17. A process as defined by claim 16 wherein the pressure in said synthesis gas generation zone is between about 50 and 1000 psia, steam is introduced into said synthesis gas generation zone at a rate of from about 0.3 to about 1.5 pounds per pound of carbonaceous solids containing volatilizable hydrocarbon constituents introduced into said hydrogasifier, oxygen is introduced into said synthesis gas generation zone at a rate of from about 0.2 to about 0.8 pound per pound of carbonaceous solids containing volatilizable hydrocarbon constituents introduced into said hydrogasifier, the steam-oxygen superficial velocity in said synthesis gas generation zone is from about 0.2 to about 2.0 feet per second, and synthesis gas is withdrawn from said synthesis gas generation zone at a rate of from about 15 to about 45 scf per pound of carbonaceous solids containing volatilizable hydrocarbon constituents introduced into said hydrogasifier.
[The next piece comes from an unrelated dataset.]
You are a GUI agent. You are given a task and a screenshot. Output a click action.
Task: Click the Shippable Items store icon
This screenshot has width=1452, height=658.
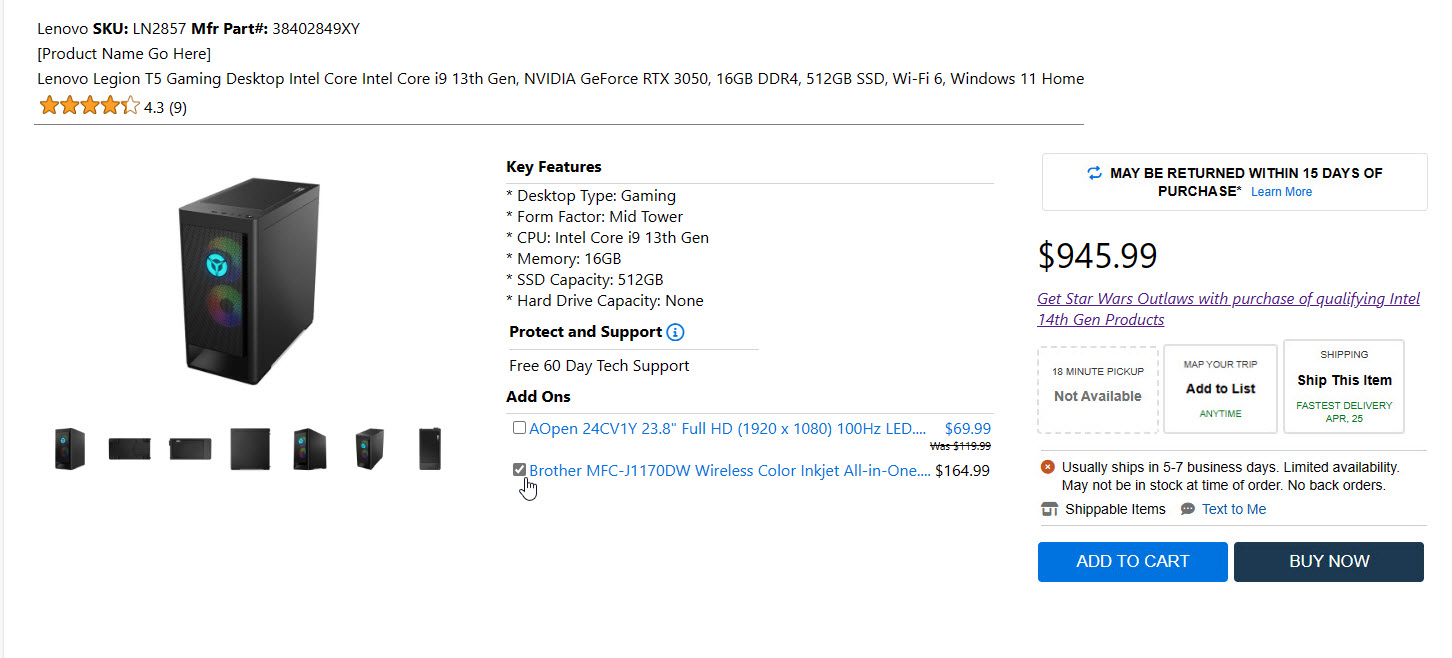point(1049,509)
18. A process as defined by claim 17 wherein the outlet pressure from said transfer line hydrogasifier is from about 40 to about 1000 psia, the gas superficial velocity in said hydrogasifier is between about 20 and about 100 feet per second, and said product gas is withdrawn from said hydrogasifier at a rate of from about 20 to about 55 scf per pound of carbonaceous solids containing volatilizable hydrocarbon constituents introduced into said hydrogasifier.
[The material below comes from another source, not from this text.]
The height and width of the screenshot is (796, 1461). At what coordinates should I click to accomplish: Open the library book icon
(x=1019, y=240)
19. A process as defined by claim 9 wherein air is introduced into said fluidized bed with the said steam to maintain said bed in the fluidized state.
20. A process as defined by claim 19 wherein the pressure in said synthesis gas generation zone is between about 50 and about 1000 psia, steam is introduced into said synthesis gas generation zone at a rate of from about 0.3 to about 1.5 pounds per pound of carbonaceous solids containing volatilizable hydrocarbon constituents introduced into said hydrogasifier, air is introduced into said synthesis gas generation zone at a rate of about 1.0 to about 5.0 pounds per pound of carbonaceous solids containing volatilizable hydrocarbon constituents introduced into said hydrogasifier, the steam-air superficial velocity in said synthesis gas generation zone is from about 0.3 to about 3.0 feet per second, and synthesis gas is withdrawn from said synthesis gas generation zone at a rate of from about 35 to about 75 scf per pound of carbonaceous solids containing volatilizable hydrocarbon constituents introduced into said hydrogasifier.
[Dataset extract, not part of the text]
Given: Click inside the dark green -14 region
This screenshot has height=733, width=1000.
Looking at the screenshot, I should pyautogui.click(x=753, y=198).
21. A process as defined by claim 20 wherein the outlet pressure from said transfer line hydrogasifier is from about 40 to about 1000 psia, the gas superficial velocity in said hydrogasifier is between about 20 and about 100 feet per second, and said product gas is withdrawn from said hydrogasifier at a rate from about 45 to about 85 scf per pound of carbonaceous solids containing volatilizable hydrocarbon constituents introduced into said hydrogasifier.
22. A process as defined by claim 14 wherein fines are recovered from the flue gas from said transfer line burner, the recovered fines are contacted with an oxygen-containing gas to produce a hot effluent gas stream, and said hot effluent gas stream is injected into said transfer line burner.
23. A process as defined by claim 22 wherein said oxygen-containing gas contains oxygen in excess of the stoichiometric amount required for complete combustion of said fines and said hot effluent gas stream comprises from about 5 to about 20 mol percent molecular oxygen.
24. A process as defined by claim 22 wherein said fines are contacted with said oxygen-containing gas in the presence of injected steam and said hot effluent gas stream comprises a producer gas.